● What to work on: Within this material, state how many lines include the string "arrow". Reply with the number only.

--- Source data Enclosed Below ---

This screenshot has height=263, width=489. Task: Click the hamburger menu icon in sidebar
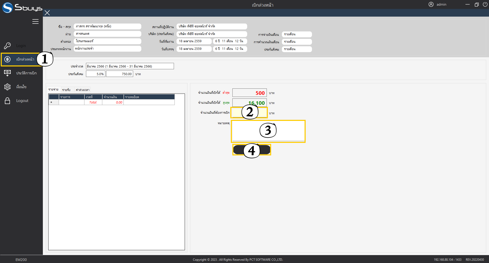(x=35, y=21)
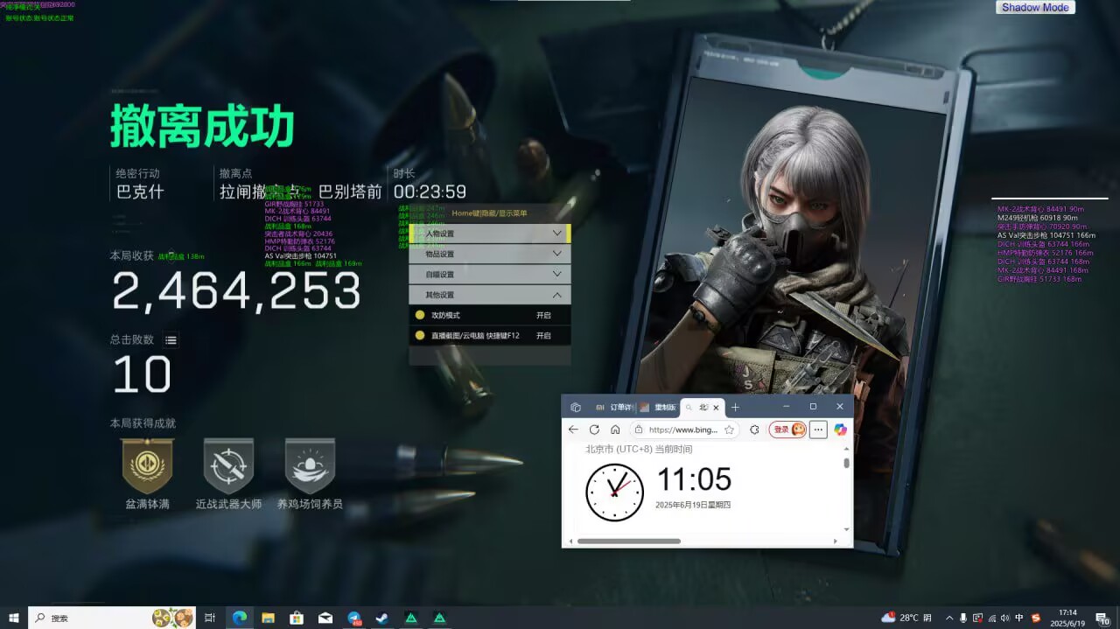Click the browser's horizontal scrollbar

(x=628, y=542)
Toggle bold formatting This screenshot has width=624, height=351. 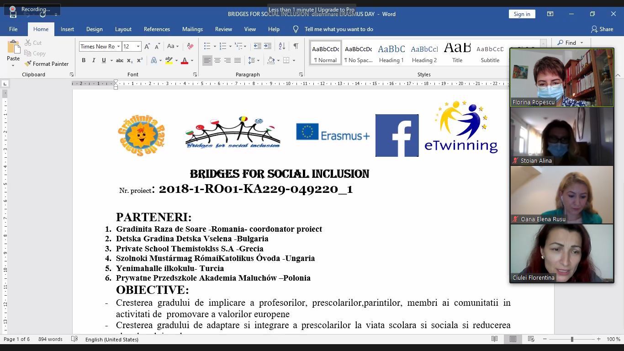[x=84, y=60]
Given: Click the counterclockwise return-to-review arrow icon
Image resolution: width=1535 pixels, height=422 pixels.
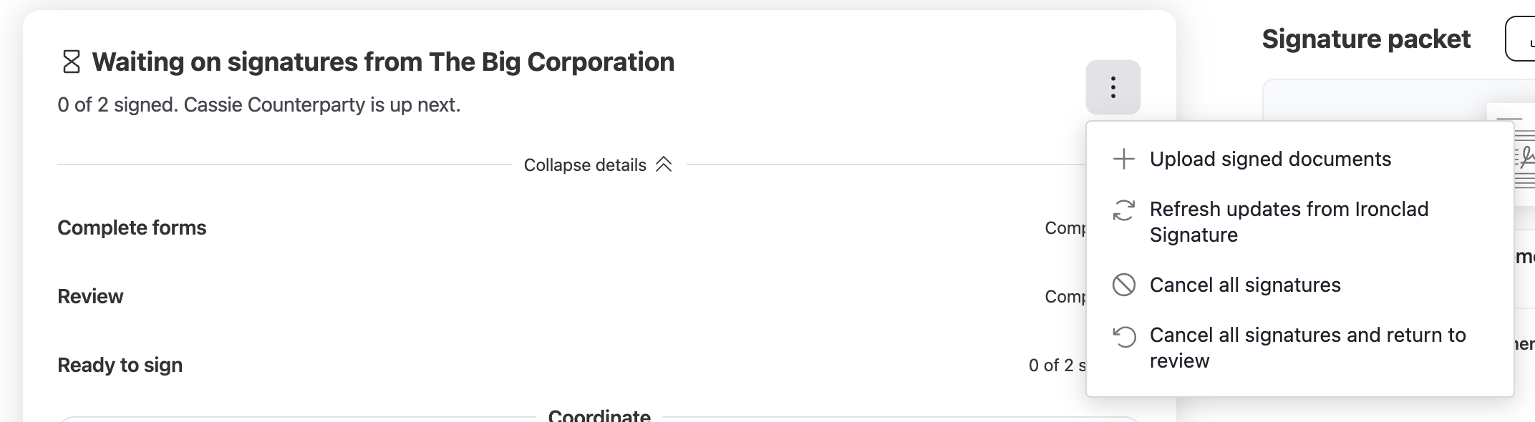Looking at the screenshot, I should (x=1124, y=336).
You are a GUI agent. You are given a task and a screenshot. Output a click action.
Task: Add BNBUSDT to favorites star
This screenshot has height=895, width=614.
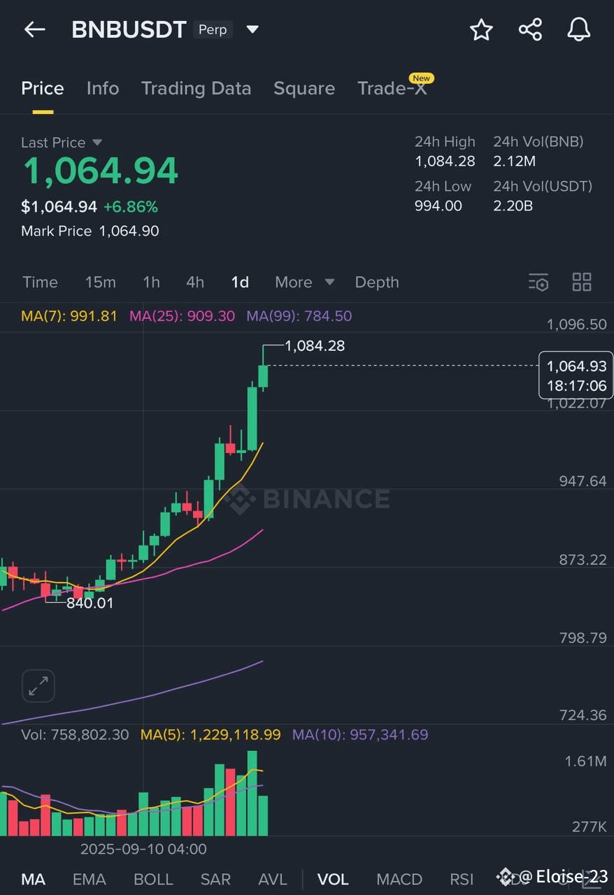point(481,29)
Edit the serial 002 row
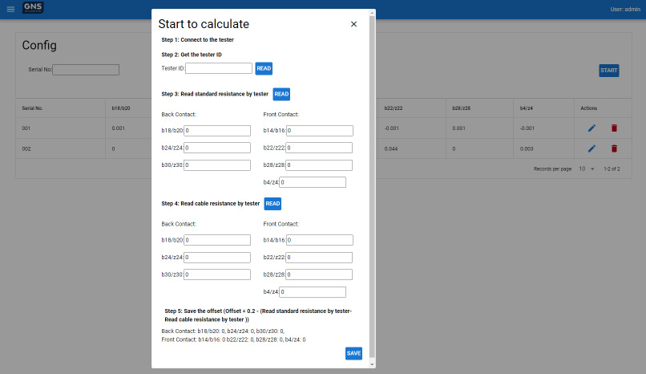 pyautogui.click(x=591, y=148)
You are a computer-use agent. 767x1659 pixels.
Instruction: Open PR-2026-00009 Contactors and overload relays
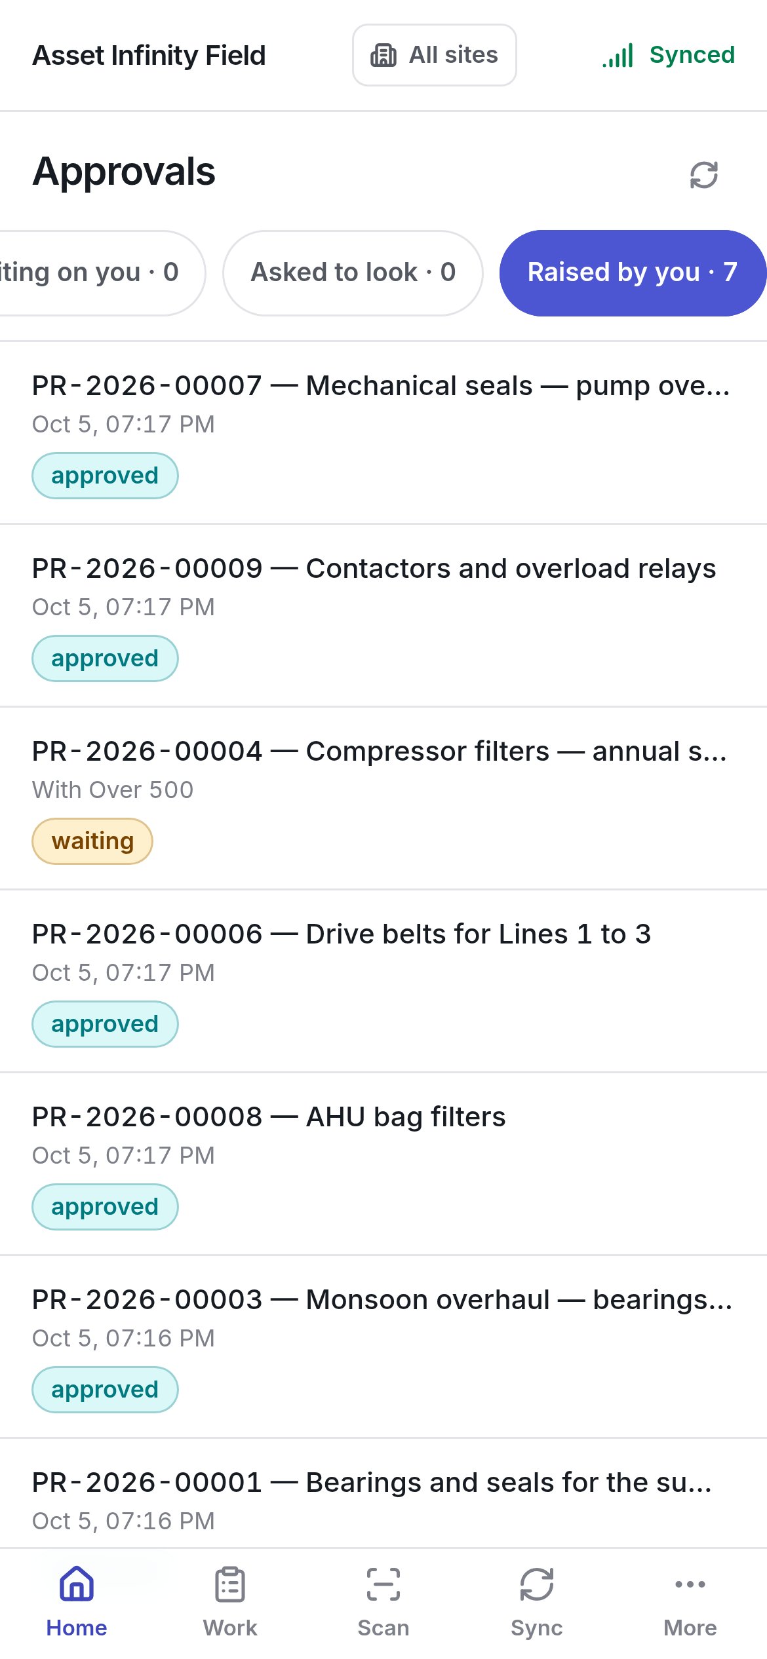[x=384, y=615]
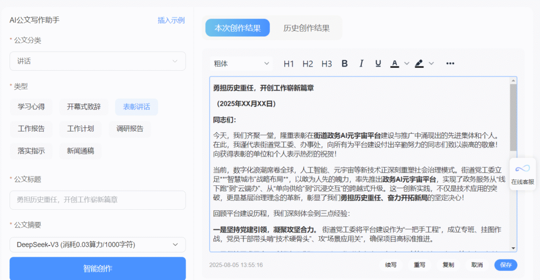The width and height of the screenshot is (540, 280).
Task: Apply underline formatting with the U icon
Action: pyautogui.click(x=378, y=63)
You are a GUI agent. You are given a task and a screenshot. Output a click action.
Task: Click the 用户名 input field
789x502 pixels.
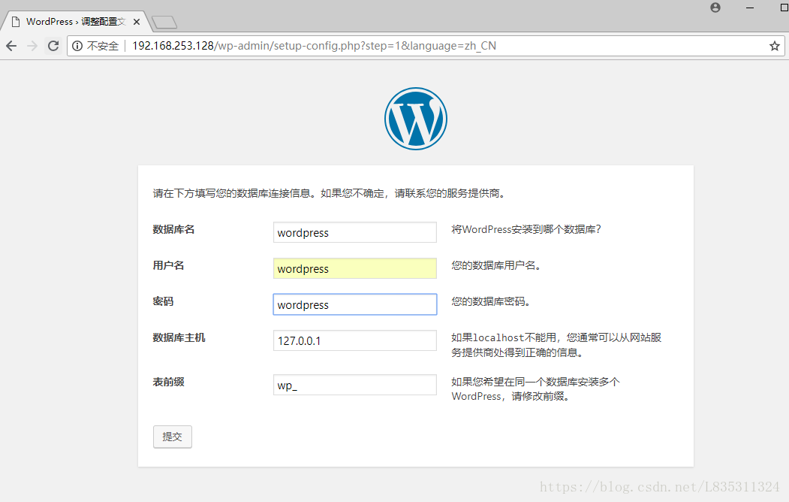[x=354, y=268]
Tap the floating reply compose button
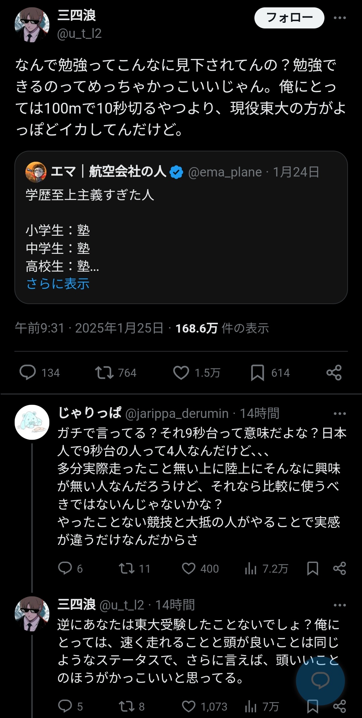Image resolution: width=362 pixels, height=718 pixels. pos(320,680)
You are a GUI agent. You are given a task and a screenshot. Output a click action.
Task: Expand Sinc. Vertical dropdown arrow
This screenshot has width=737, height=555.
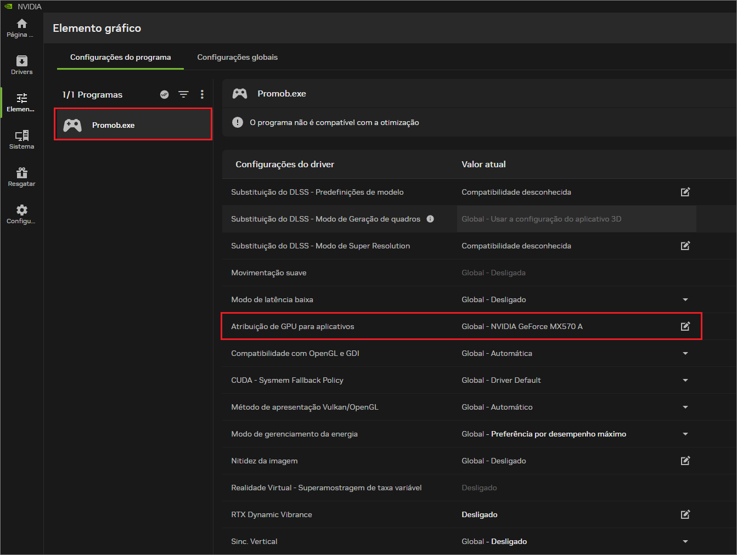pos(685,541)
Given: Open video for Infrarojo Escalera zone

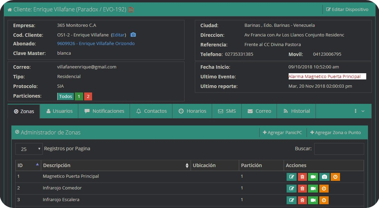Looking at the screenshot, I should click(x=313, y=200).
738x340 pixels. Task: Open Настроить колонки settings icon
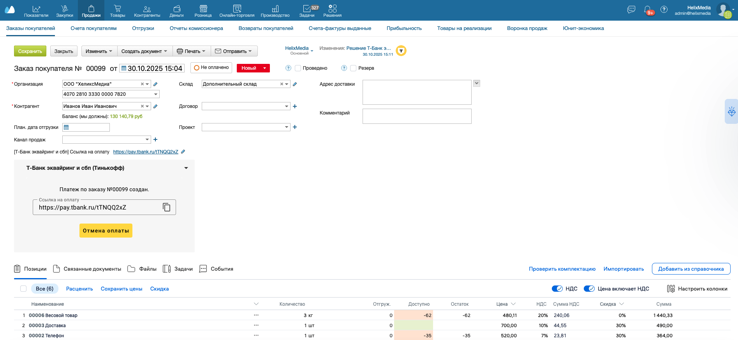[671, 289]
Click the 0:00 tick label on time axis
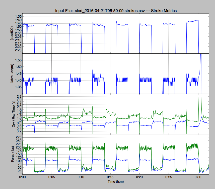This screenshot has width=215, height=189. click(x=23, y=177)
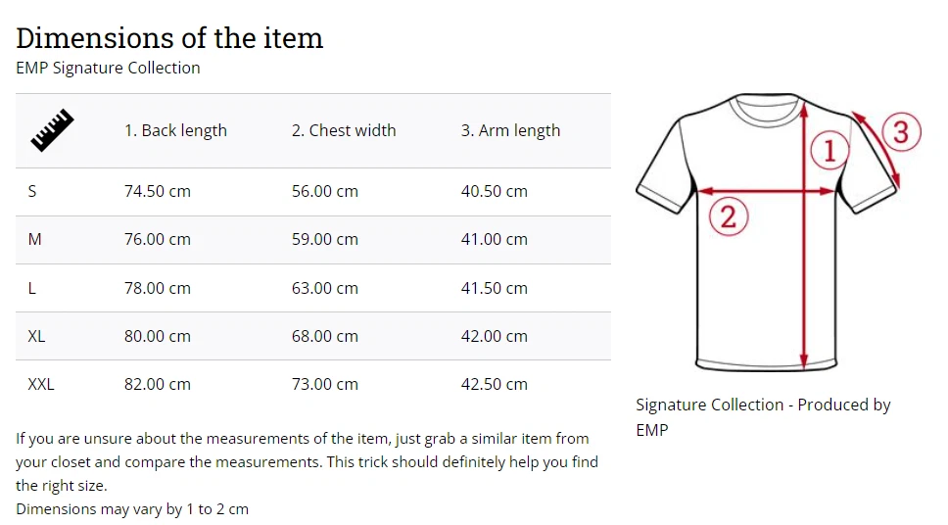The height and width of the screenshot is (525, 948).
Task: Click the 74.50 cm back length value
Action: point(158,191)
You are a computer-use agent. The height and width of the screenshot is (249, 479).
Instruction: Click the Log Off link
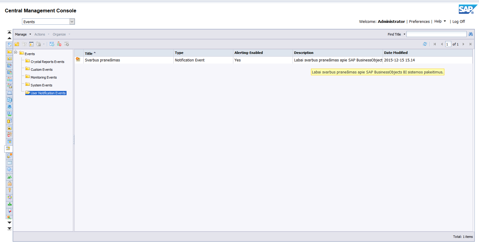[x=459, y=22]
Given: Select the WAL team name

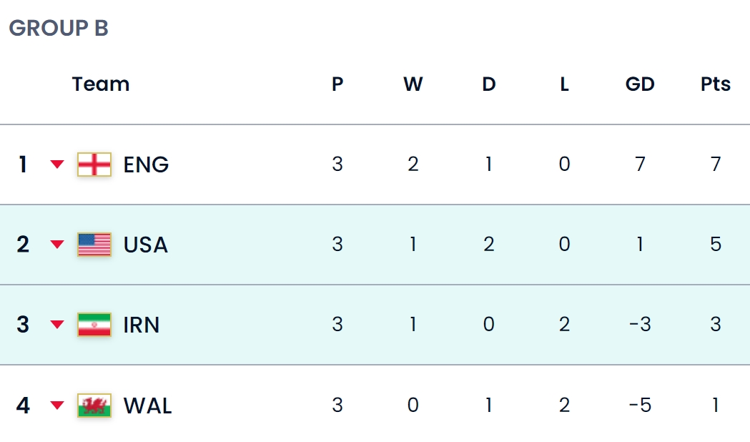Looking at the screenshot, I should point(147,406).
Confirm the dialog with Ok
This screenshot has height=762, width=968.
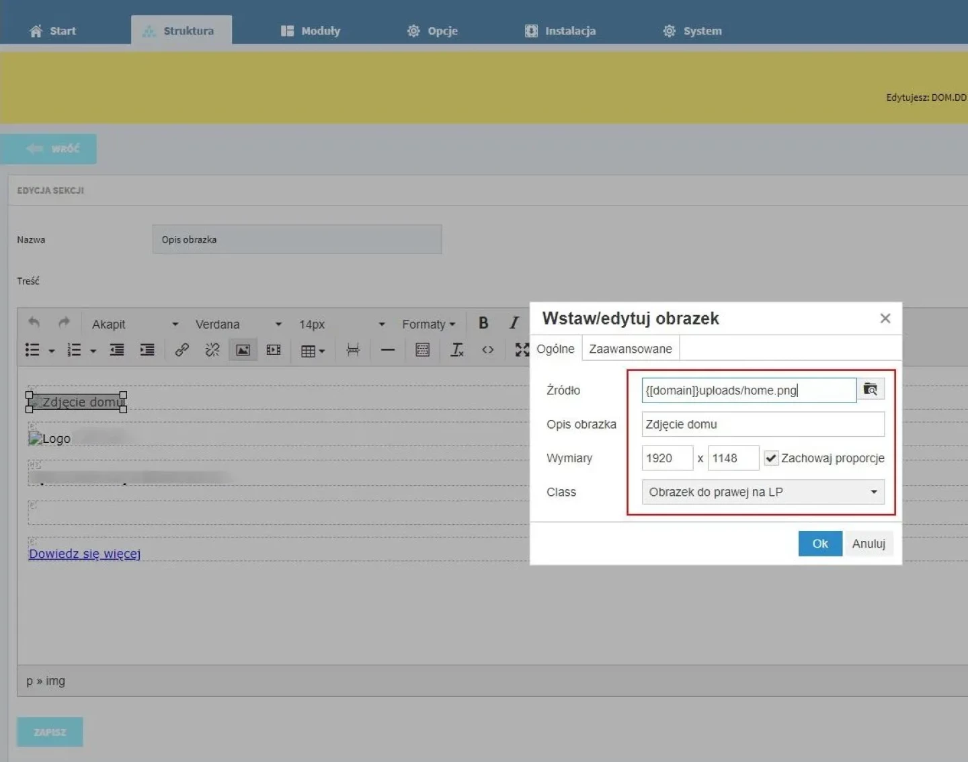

--- End of Enclosed Source data ---

● Written response: 2